Sin embargo, esa manifiesta “sensibilidad” frente a la amenaza de un agente extrazonal desplegando su poder en la región, se resiente o disminuye frente a casos de injerencia (“por invitación”, es cierto, pero injerencia al fin) extranjera en conflictos intraestatales como el de Colombia, concretamente. En otros términos, la condición soberanista regional predominante tiende a concebir dichas problemáticas como intraestatales y no a asumirlas como cuestiones regionales.
Esto nos conduce, finalmente, a la tercera categoría geopolítica en América Latina: precisamente la que tiene como protagonistas a los actores fácticos. Desde el narcotráfico hasta la insurgencia, pasando por las múltiples actividades del crimen organizado, dichas actividades de los poderes fácticos componen lo que Joan Nogué Font y Joan Rufí denominan“nuevos espacios”, esto es, territorios prácticamente imposibles de cartografiar, pero sumamente dinámicos y expansivos.
Es importante considerarlos, puesto que, efectivamente, si bien son cuestiones de origen local, su potencial de “externalidad”, es decir, de derrame en derredor, las convierte en cuestiones nacionales, regionales e internacionales.
Desde la disciplina que nos ocupa, dichas cuestiones ya no importan aquí como factores nacionales que pueden disparar tensiones internacionales, como se intentó explicar. Como tercera categoría, implican la afectación a las capacidades del Estado, puesto que restringen espacios que son de indisputable predominancia de éste. Por tanto, surge así una suerte de “subgeopolítica” de profundo carácter erosionante de la actividad y el alcance estatal, llegando incluso a “eliminar” o volver formales sus espacios.
La socióloga mexicana Rossana Reguillo Cruz lo ha explicado en términos que no dejan dudas. Refiriéndose a la expansión de las maras, sostuvo: “Cuando las instituciones se repliegan, otras instancias tienden a ocupar su lugar y los vínculos con el crimen organizado les han dado a estos jóvenes un lugar de pertenencia que no encuentran en la sociedad”. En otros términos, lo que nos viene a advertir la especialista es que el crimen, al tiempo que restringe espacio de Estados que no pueden o no saben cómo enfrentarlo, acaba creando espacios de inclusión.
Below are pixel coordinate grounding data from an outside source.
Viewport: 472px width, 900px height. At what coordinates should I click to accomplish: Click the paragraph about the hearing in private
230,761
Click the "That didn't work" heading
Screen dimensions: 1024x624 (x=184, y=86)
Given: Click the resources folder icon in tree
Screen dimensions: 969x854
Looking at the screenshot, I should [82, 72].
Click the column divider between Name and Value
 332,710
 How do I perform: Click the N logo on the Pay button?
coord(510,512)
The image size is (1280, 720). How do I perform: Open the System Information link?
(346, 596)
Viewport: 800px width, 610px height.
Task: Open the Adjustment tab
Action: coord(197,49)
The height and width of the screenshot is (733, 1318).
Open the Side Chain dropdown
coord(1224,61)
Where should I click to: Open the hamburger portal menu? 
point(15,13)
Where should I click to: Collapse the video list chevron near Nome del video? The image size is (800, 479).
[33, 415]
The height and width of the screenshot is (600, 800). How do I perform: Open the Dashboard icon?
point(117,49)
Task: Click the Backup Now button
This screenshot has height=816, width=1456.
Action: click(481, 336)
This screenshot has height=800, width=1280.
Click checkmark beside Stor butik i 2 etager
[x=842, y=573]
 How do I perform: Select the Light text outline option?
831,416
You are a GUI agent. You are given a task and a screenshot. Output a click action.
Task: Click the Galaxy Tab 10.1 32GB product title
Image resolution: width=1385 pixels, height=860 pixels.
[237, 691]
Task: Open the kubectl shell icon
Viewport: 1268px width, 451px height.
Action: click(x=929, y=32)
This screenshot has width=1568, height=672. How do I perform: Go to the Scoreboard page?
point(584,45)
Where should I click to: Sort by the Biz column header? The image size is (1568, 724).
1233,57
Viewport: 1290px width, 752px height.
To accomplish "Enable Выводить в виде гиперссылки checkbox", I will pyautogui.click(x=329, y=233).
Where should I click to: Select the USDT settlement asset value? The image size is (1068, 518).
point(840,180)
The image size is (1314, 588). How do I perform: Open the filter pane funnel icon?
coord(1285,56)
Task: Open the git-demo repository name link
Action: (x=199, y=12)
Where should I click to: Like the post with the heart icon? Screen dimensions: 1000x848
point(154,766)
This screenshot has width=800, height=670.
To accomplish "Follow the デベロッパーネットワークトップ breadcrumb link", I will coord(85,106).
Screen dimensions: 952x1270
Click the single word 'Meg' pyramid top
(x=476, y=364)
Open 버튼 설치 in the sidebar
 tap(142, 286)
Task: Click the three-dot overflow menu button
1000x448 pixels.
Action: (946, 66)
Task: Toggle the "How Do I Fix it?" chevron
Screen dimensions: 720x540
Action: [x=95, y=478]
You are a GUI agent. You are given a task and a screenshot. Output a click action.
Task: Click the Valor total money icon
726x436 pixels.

A modo de epítome, una de las “tragedias” de los países de América Latina en el siglo XX ha sido la incorporación de concepciones geopolíticas deletéreas que tuvieron como resultado un espacio regional “fisionado”. Si bien es cierto que hubo intentos superadores por parte de algunos gobiernos, el fraccionamiento y la rivalidad prevalecieron hasta casi el final de la centuria.
No se puede desconocer que los esfuerzos de complementación regional han logrado importantes avances; no obstante, por el momento los mismos son insuficientes para afirmar un nuevo patrón geopolítico menos “nacional/soberano” y más “regional/soberano”.
En un contexto de múltiples categorías geopolíticas, sin duda el desafío de los países de América Latina en el siglo XXI es el logro de ese esquivo patrón geopolítico de fusión.